Which type of trust can provide asset protection?
Protection from creditors can be accomplished to some degree with trusts, if it is an irrevocable trust. “Irrevocable” means the trust cannot be modified or revoked once it is created. Since you no longer control the property, and it cannot be revoked, the money is no longer considered to be yours. As such, that property is no longer subject to your creditors.
What are the proper terms to include for asset protection?
As with anything else you want to accomplish, the proper terms or provisions in a trust can ensure asset protection. First of all, the interest you leave to your beneficiary must either be contingent on some future event, or be subject to the sole discretion of the trustee.
Another option is to include, what is known as, a “spendthrift” provision. This type of provision keeps creditors from making a claim against a beneficiary’s interest. Just remember that the assets are only protected by these types of provisions, as long as the assets remain in the trust. Once they have been transferred out of the trust, they become subject to a creditor’s claim.
What is the difference between a revocable and an irrevocable living trust?
The purpose of a revocable living trust is to avoid the expense and delay of the probate process. Typically, a revocable living trust is used along with a will in estate planning. Property in a trust can be distributed upon your death with court approval. Thus, your heirs are not required to wait nine months, a year or more before receiving their inheritance.
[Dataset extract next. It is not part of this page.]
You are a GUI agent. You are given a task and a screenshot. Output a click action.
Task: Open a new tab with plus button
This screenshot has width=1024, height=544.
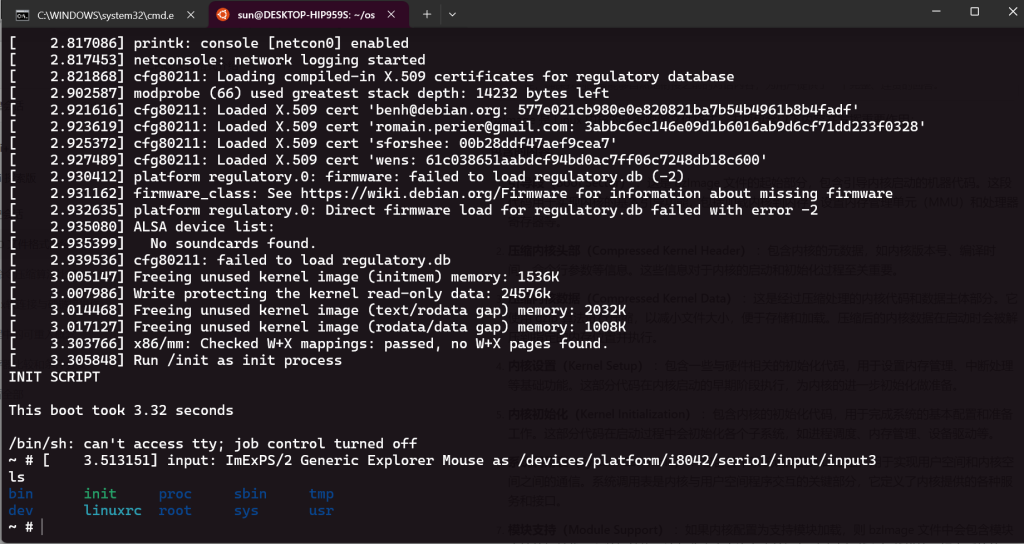427,15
A Revocable Living Trust is subject to creditors
A revocable living trust cannot provide protection for your assets because the property in the trust is still considered to belong to you. You are named as the trustee so you will still have control over the trust assets during your lifetime. Since the property is essentially yours, it remains subject to the claims of your creditors.
Another reason that a revocable living trust does not protect your assets is because you have the power to revoke the trust at any time. If you do, the trust property immediately becomes yours once again. Also, all of the income your trust assets may generate belongs to you and must be reported on your personal income tax return. All of those characteristics of a revocable trust mean it is not an asset protection vehicle.